I gave an answer there on which I'd appreciate comments. What I'd like to ask here is

Can we formalize the intuition of making a tensor out just the metric tensor?

The formalization I have come to is: constructing a tensor of type $A$ out of just a tensor of type $B$ is the same as a natural transformation between the two functors that assign to each manifold the space of tensors of type $A$ & $B$ respectively.

When I say a tensor "of some type", I mean specifying the number of upper and lower indices as well as possibly antisymmetrization/symmetrization of indices and any other $GL(n)$ invariants you can slap on. So symmetric, nondegenerate (0,2) tensor is a type.
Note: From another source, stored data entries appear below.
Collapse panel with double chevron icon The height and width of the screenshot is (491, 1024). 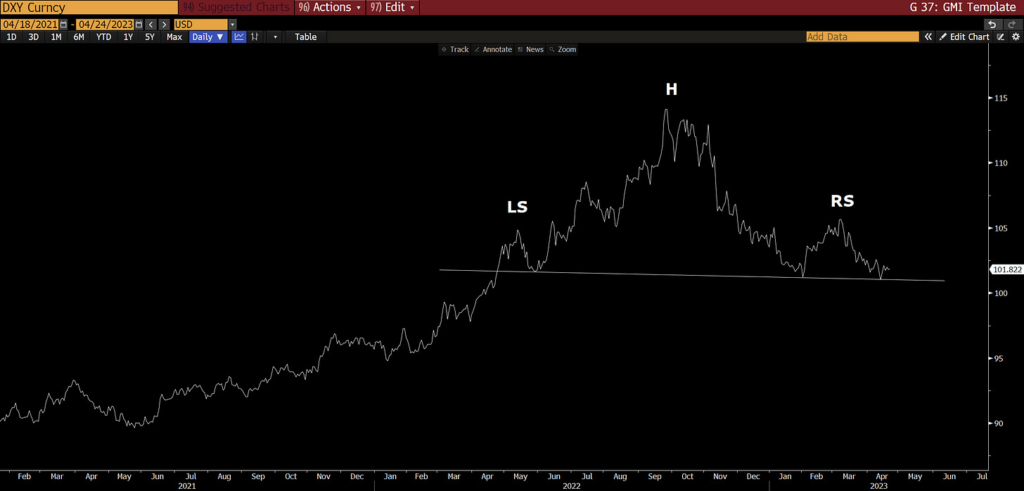point(928,37)
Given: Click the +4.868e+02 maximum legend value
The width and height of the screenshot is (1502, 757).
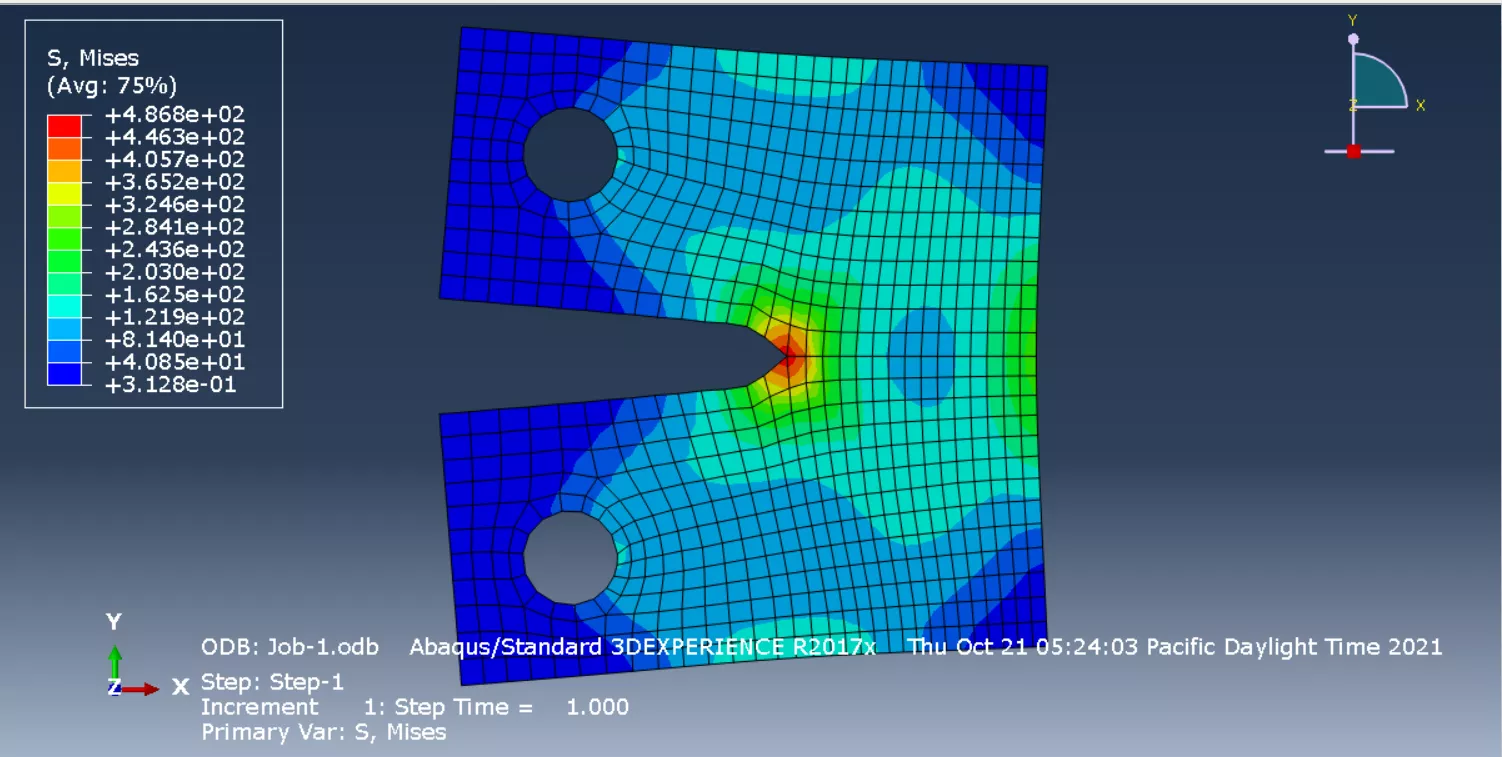Looking at the screenshot, I should (174, 115).
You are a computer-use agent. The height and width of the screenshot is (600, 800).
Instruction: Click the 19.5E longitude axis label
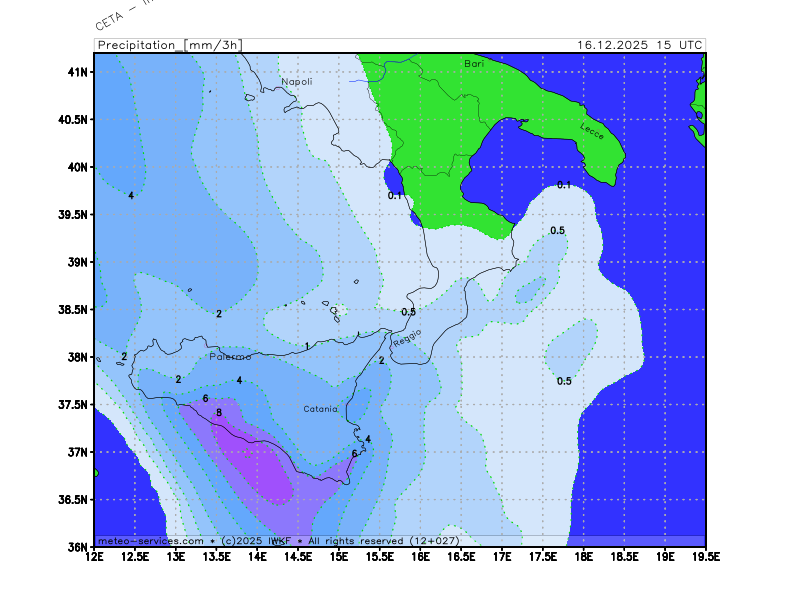[x=705, y=556]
(1) Is the above definition good? Does it capture the intuitive idea of "making a tensor field out of just another one"? Or am I missing something simple? Does this have an established name (other than natural transformation)?
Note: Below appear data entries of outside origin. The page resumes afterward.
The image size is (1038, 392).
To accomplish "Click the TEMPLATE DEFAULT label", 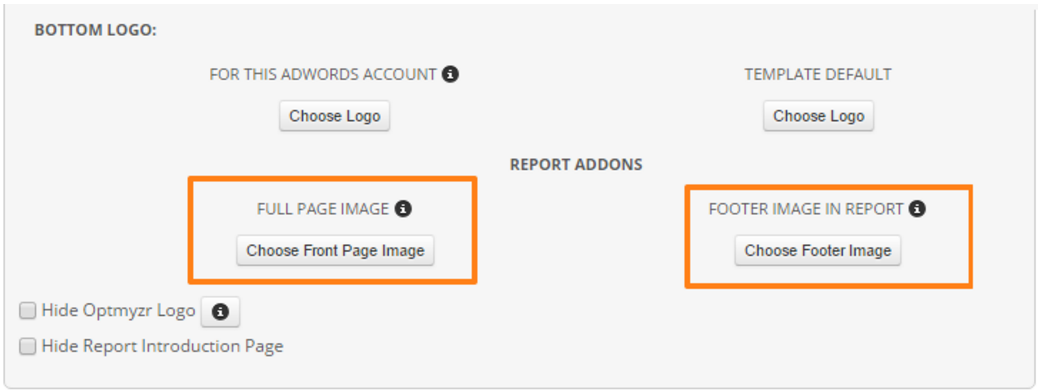I will pos(818,74).
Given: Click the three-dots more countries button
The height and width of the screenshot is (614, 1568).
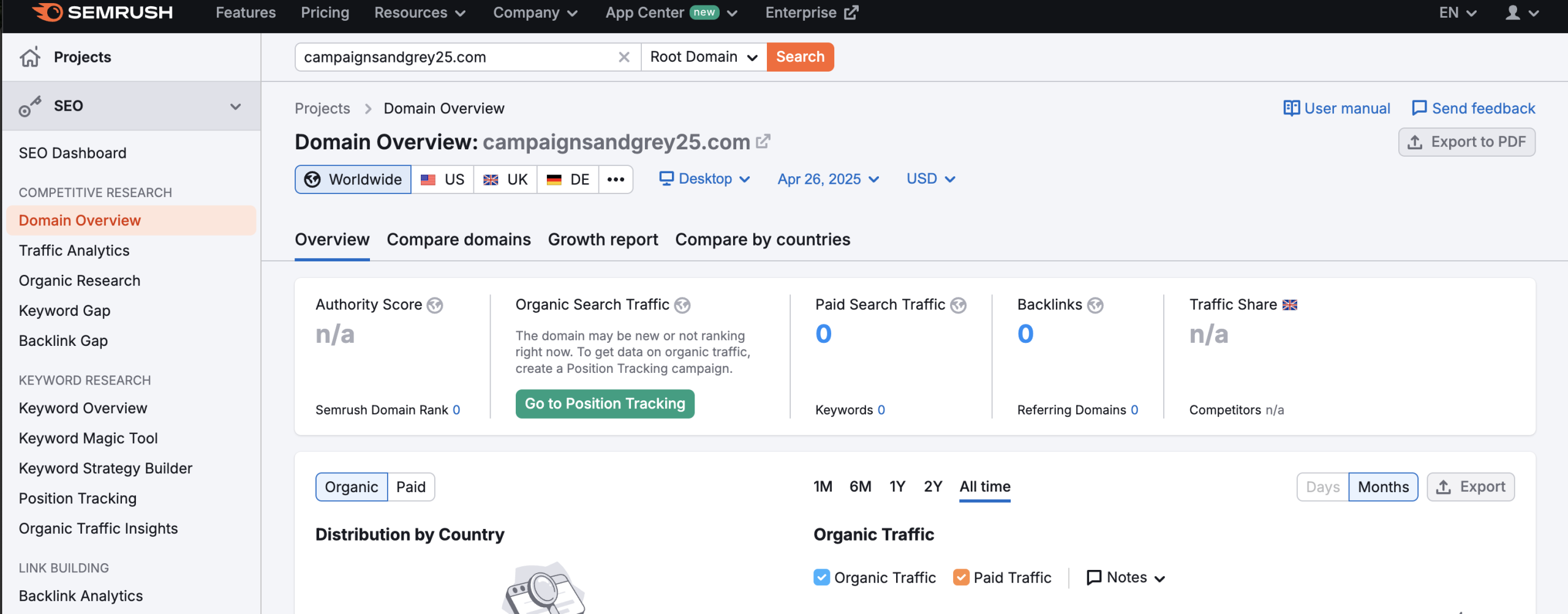Looking at the screenshot, I should 616,179.
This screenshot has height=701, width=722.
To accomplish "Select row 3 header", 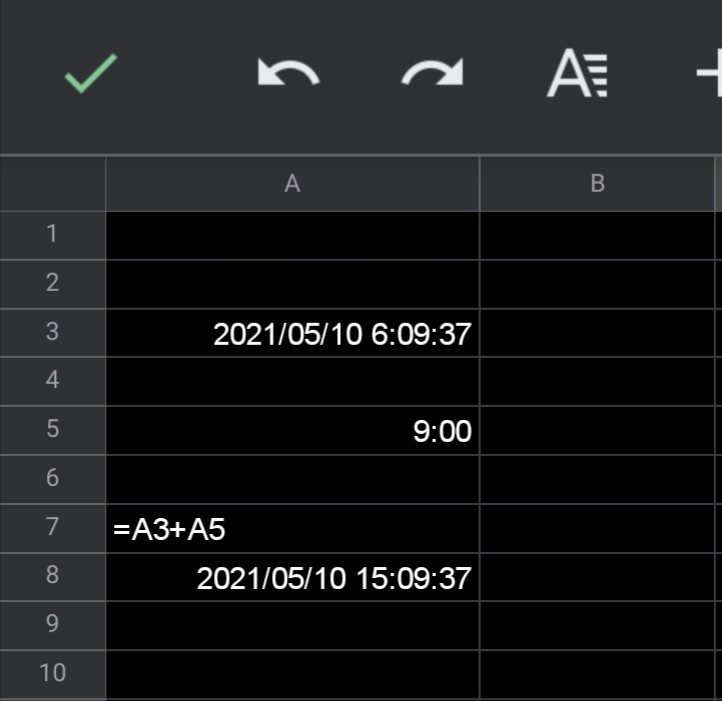I will (x=53, y=333).
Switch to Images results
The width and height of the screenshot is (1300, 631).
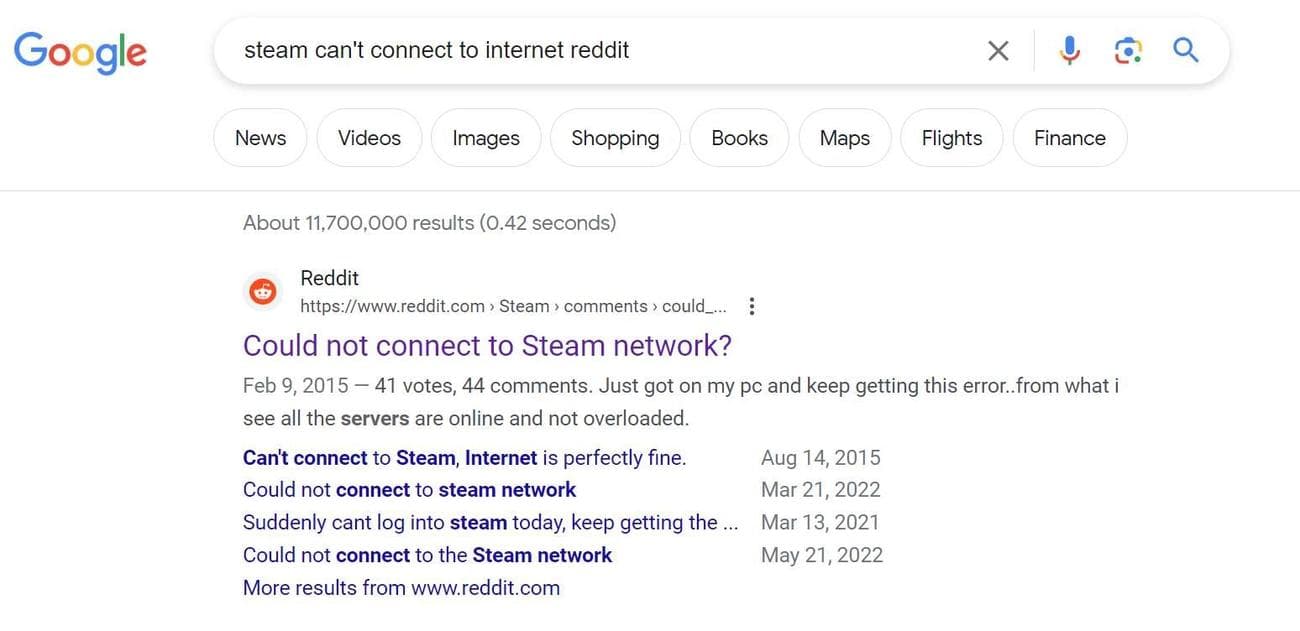[486, 138]
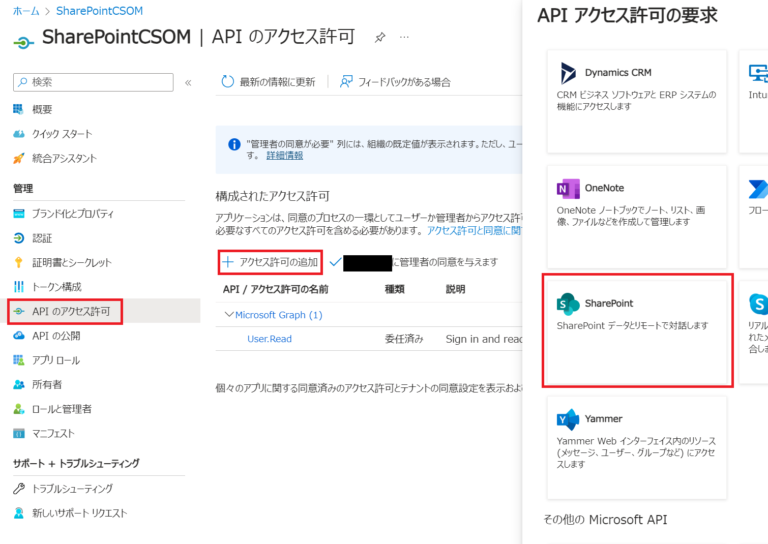Choose the Dynamics CRM API tile
The height and width of the screenshot is (544, 768).
point(637,99)
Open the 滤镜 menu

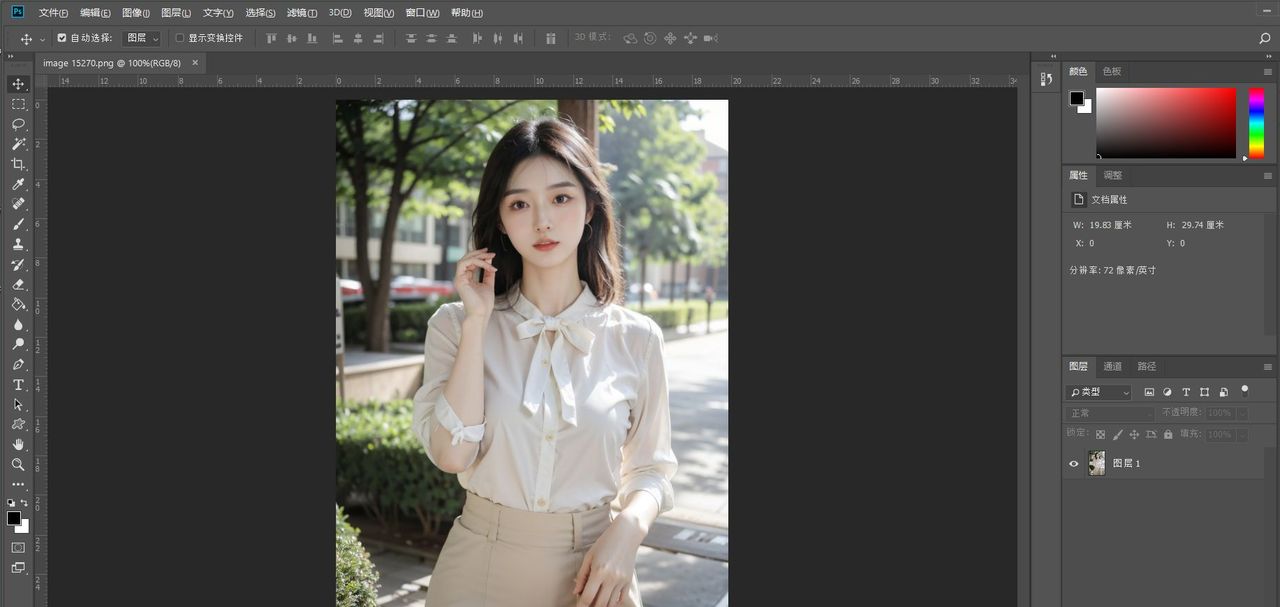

The transformations from a fixed type form a tensor algebra inherited from $T(V)$: we can add, multiply by constant scalars, tensor products, contractions, symmetrizations - any $GL(n)$ invariant operation. This is kind of trivial since it doesnt know anything about the manifold, it's inherited from the vector space. So we just want to talk about the generators of this algebra, which always includes at least the trivial objects (i) identity map and (ii) map everything to $1$.

(2) Have the generators of this algebra been classified, or studied?. Or is this just asking someone to "list all the geometrical invariants ever" using fancy words? Assuming it is, some bonus questions

(3)Can anyone find a counterexample to this extreme conjecture: The entire algebra is generated by (i) metric curvature object, (ii) exterior derivatives and (iii) Hodge duals all composed with tensor algebra? (As a physicist these are the only natural geometric objects I can think of. Sad physicist)

(4)Is the only nontrivial transformation of a 2-form in $d=4$ the exterior derivative?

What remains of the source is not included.